[Target position listing]
--
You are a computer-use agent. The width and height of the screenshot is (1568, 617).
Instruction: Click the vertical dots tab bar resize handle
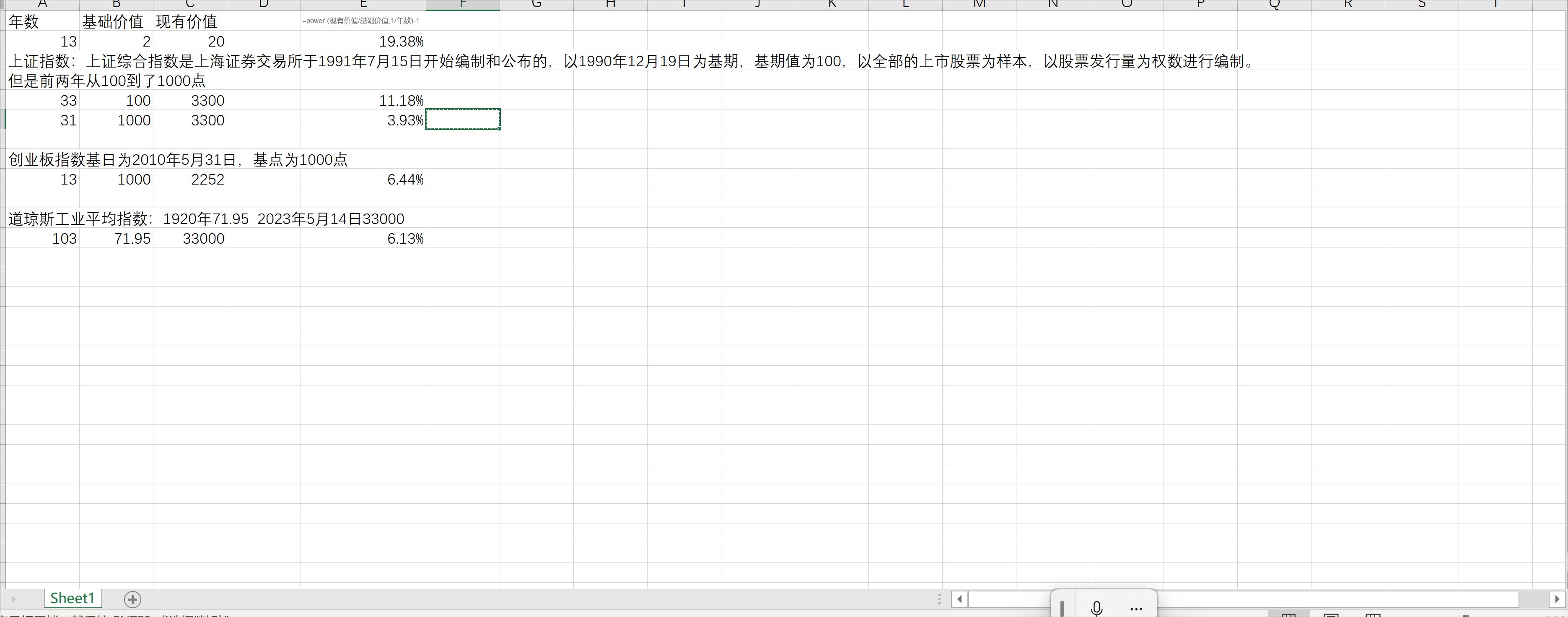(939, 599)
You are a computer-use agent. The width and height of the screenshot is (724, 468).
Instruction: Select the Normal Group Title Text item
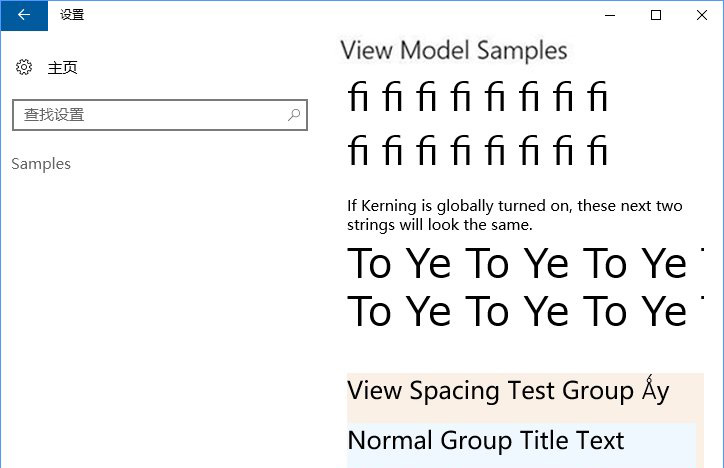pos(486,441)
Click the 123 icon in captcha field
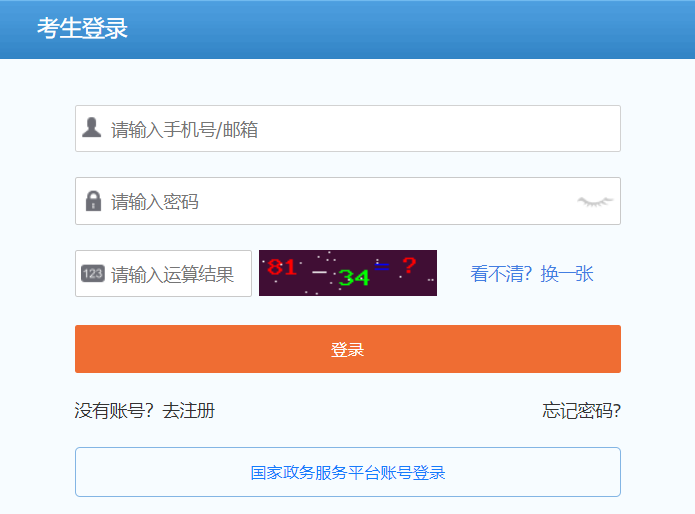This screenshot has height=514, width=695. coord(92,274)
--
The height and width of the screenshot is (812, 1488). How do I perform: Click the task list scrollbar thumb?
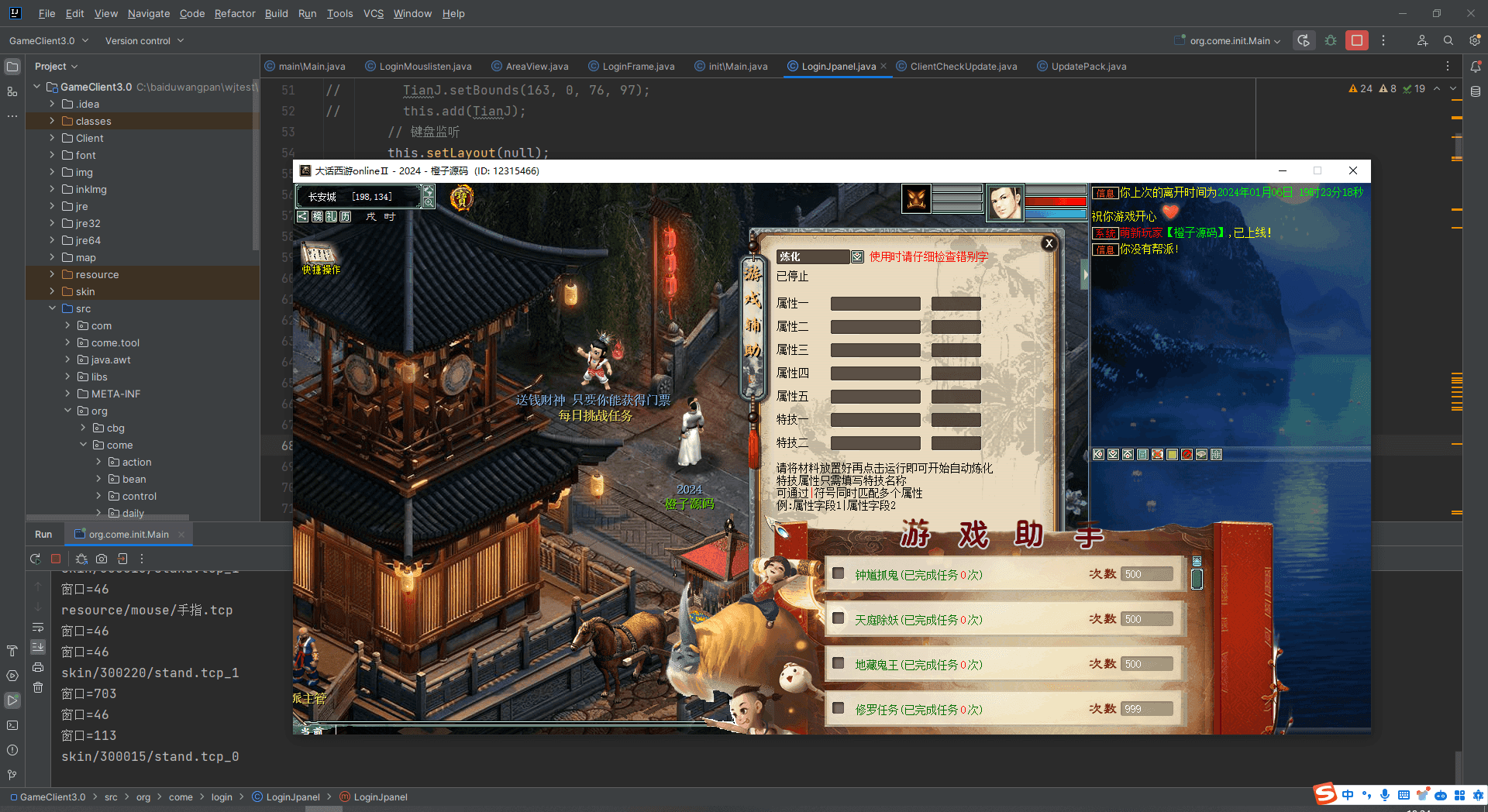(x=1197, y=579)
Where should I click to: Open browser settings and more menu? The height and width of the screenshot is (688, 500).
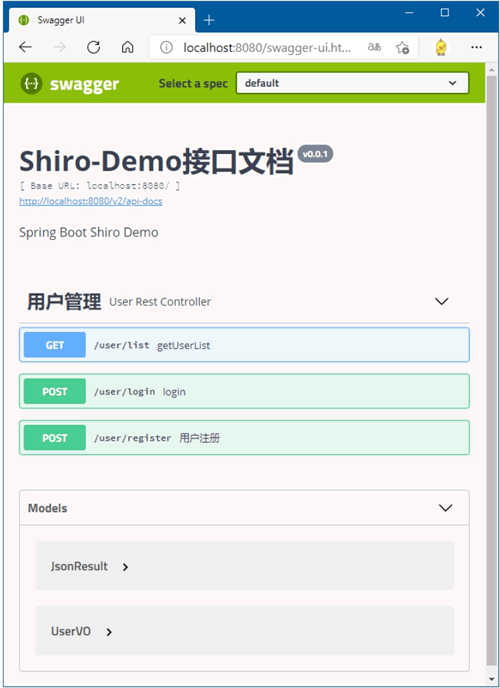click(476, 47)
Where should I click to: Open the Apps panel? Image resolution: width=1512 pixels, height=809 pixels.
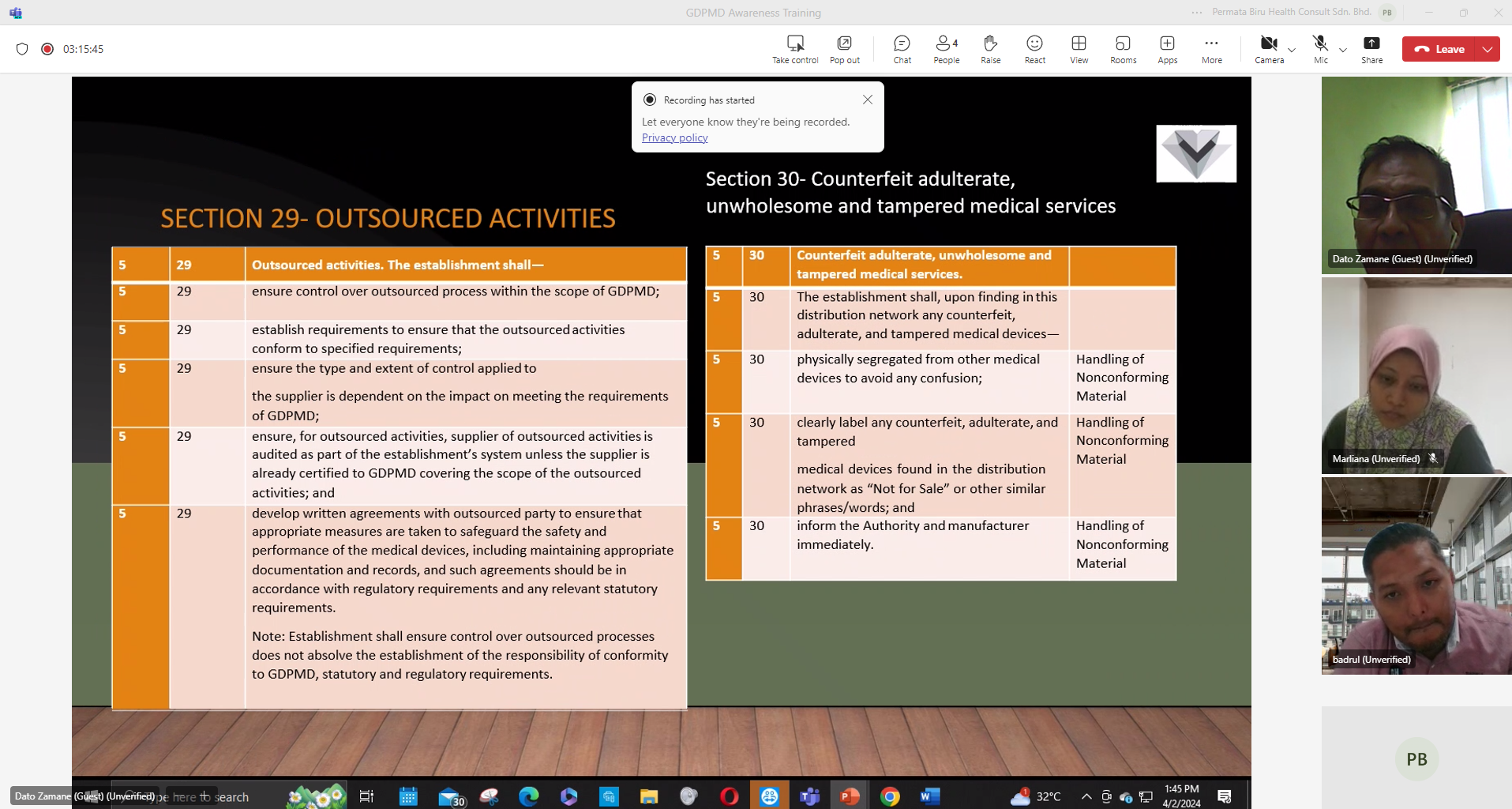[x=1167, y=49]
--
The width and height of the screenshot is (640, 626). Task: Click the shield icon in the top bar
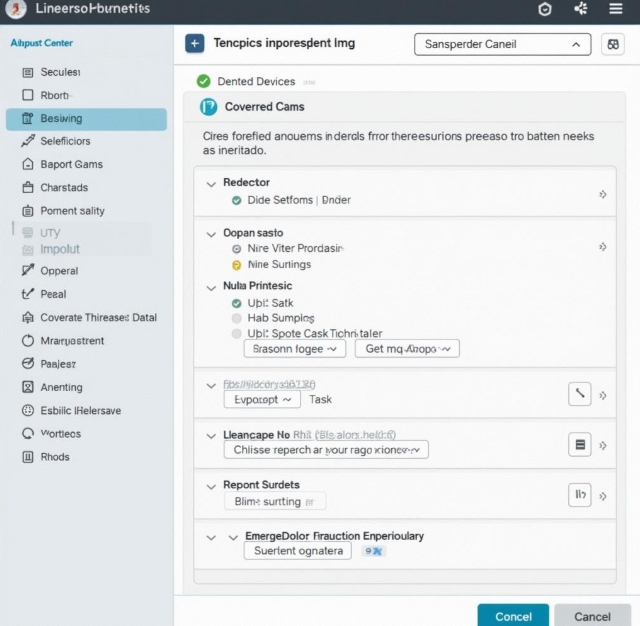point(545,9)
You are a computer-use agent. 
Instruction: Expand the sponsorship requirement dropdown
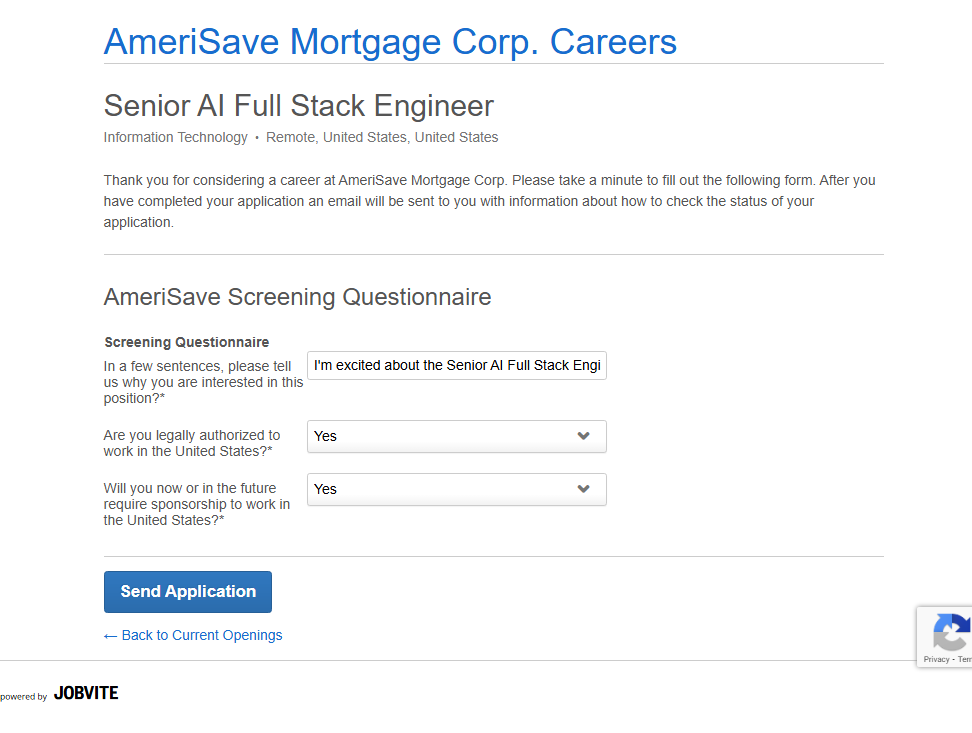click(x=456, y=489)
--
» Problem requirements: Can you copy the listing above word for word, starting at the line that contains "is (1568, 617)." and ending at the line that contains "This screenshot has", with the pictures left out?

» Solution to the problem:
You are a computer-use agent. The width and height of the screenshot is (1568, 617).
Instruction: Click the vertical dots tab bar resize handle
(939, 599)
You are a computer-use agent. The width and height of the screenshot is (724, 468).
Instruction: Select the Normal Group Title Text item
pos(486,441)
Click the 123 icon in captcha field
This screenshot has height=514, width=695. coord(92,274)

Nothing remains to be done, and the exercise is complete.